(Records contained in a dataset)
____________

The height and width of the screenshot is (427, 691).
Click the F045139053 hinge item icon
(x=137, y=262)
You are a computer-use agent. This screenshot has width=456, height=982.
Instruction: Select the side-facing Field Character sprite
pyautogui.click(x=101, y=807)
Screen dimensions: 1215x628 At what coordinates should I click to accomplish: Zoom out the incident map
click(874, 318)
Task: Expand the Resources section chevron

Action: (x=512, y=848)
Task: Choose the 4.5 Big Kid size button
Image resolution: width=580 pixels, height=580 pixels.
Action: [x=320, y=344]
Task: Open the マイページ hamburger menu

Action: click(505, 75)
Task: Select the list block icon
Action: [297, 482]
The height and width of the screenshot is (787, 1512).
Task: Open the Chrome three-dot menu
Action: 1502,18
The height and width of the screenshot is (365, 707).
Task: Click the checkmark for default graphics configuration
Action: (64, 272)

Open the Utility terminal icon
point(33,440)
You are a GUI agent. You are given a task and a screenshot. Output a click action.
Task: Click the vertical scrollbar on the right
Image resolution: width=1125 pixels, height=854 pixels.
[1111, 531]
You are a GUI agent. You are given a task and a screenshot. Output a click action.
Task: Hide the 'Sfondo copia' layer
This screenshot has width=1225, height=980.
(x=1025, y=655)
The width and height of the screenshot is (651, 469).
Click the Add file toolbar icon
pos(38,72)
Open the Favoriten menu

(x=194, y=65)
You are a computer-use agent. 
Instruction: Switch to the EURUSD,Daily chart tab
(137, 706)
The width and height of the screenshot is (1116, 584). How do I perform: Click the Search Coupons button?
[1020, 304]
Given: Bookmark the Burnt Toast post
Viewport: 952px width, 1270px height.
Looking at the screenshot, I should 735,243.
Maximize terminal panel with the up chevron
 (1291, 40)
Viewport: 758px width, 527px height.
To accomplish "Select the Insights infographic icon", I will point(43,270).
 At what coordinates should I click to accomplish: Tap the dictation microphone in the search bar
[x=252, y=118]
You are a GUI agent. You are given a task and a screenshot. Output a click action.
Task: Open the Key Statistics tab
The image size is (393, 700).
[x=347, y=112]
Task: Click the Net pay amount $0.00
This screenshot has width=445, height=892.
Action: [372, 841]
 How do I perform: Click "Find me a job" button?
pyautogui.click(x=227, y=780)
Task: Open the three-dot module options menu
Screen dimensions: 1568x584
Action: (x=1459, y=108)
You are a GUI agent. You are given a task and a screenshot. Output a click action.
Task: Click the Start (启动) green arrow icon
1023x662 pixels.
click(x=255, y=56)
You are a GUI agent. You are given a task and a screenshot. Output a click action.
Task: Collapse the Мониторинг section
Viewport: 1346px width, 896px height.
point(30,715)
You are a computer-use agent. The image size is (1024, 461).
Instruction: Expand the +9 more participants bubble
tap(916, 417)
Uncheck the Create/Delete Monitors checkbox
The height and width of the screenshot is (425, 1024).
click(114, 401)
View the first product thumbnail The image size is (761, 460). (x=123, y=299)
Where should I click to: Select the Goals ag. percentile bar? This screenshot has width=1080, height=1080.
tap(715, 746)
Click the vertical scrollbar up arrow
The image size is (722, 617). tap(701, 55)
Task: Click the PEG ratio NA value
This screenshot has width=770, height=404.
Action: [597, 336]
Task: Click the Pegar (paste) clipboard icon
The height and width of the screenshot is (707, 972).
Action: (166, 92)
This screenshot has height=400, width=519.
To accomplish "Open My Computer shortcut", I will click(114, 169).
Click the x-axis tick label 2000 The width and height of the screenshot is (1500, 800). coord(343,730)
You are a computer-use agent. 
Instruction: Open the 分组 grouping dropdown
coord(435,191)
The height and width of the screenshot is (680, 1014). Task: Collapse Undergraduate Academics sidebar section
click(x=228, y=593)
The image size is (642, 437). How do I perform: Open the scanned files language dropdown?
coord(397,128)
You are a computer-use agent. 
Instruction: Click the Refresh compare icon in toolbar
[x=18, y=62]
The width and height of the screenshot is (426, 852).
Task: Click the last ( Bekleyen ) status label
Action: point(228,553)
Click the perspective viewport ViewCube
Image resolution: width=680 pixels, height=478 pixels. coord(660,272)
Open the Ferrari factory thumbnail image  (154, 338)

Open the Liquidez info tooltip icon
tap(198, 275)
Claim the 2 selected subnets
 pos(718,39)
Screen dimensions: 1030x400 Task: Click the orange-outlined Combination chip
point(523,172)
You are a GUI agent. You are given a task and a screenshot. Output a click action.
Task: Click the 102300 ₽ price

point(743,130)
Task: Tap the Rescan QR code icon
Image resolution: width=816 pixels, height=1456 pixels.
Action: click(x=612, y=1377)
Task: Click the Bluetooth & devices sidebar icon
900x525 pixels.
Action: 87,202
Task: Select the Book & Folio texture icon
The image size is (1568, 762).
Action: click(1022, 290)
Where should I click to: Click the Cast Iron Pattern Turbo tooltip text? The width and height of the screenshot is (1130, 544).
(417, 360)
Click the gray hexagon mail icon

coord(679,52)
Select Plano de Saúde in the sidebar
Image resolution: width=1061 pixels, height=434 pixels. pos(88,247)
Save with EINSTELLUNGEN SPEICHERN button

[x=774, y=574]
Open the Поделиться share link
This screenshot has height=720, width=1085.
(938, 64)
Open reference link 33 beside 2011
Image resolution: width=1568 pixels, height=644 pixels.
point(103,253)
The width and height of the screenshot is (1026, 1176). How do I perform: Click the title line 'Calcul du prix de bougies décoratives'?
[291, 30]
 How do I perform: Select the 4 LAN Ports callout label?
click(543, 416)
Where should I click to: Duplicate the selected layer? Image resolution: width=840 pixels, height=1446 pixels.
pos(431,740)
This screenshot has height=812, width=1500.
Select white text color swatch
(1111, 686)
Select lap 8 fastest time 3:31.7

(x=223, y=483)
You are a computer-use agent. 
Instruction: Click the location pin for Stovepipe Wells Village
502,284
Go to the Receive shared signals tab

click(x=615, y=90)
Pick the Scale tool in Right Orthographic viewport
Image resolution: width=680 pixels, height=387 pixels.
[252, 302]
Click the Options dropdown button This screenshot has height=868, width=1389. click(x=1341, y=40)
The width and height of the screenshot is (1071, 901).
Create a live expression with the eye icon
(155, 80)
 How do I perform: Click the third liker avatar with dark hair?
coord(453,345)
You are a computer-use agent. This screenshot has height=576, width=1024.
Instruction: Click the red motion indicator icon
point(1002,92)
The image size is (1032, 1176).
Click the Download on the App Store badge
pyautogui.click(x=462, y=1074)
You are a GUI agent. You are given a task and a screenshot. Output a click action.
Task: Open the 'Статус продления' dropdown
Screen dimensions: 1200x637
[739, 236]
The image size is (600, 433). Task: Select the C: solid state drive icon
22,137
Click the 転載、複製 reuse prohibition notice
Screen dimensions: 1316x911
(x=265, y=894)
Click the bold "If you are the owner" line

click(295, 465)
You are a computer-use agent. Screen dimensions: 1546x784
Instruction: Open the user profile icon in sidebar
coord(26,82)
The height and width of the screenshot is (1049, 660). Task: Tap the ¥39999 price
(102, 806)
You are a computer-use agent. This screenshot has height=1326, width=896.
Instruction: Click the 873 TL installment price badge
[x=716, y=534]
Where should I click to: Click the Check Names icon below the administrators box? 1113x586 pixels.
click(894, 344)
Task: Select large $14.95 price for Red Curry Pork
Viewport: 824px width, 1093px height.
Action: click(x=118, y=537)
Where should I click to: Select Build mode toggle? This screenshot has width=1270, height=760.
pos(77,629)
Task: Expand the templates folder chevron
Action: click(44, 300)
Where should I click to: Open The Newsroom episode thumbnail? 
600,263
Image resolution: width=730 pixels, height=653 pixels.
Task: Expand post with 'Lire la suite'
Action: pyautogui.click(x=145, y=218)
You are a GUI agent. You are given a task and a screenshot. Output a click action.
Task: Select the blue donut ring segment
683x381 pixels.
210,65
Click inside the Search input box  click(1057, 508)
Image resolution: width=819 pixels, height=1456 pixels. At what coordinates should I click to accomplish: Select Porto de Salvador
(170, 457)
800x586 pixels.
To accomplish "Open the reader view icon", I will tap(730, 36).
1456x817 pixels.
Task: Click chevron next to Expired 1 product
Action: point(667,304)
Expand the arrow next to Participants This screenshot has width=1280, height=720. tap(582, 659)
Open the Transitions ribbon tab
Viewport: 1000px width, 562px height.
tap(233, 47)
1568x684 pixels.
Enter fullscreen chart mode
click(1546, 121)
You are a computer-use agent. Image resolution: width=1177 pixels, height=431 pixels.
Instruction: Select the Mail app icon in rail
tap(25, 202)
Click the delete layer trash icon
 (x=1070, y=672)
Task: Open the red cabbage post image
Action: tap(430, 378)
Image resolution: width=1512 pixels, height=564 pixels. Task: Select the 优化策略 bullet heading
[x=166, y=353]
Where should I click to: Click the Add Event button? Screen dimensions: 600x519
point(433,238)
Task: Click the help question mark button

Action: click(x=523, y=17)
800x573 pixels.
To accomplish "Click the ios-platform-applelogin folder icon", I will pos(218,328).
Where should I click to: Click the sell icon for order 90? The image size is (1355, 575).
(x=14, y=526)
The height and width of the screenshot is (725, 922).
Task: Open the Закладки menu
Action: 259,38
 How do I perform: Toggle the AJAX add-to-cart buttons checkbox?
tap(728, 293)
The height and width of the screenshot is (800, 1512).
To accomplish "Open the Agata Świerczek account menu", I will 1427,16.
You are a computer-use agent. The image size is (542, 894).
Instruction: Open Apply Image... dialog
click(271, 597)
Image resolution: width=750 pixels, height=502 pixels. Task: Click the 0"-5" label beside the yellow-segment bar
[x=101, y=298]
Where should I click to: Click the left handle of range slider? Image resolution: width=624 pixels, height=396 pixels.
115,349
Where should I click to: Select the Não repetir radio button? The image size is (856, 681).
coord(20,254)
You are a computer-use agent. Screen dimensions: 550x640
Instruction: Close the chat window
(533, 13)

____________

Assignment:
From the entries above, give again exactly the lines running from the line with "Maximize terminal panel with the up chevron" to the line with "Task: Click the Start (启动) green arrow icon"; include both of those lines.

Result of this task:
Maximize terminal panel with the up chevron
 (1291, 40)
Viewport: 758px width, 527px height.
To accomplish "Select the Insights infographic icon", I will point(43,270).
 At what coordinates should I click to accomplish: Tap the dictation microphone in the search bar
[x=252, y=118]
You are a GUI agent. You are given a task and a screenshot. Output a click action.
Task: Open the Key Statistics tab
The image size is (393, 700).
[x=347, y=112]
Task: Click the Net pay amount $0.00
This screenshot has width=445, height=892.
Action: [372, 841]
 How do I perform: Click "Find me a job" button?
pyautogui.click(x=227, y=780)
Task: Open the three-dot module options menu
Screen dimensions: 1568x584
Action: (x=1459, y=108)
You are a GUI agent. You are given a task and a screenshot. Output a click action.
Task: Click the Start (启动) green arrow icon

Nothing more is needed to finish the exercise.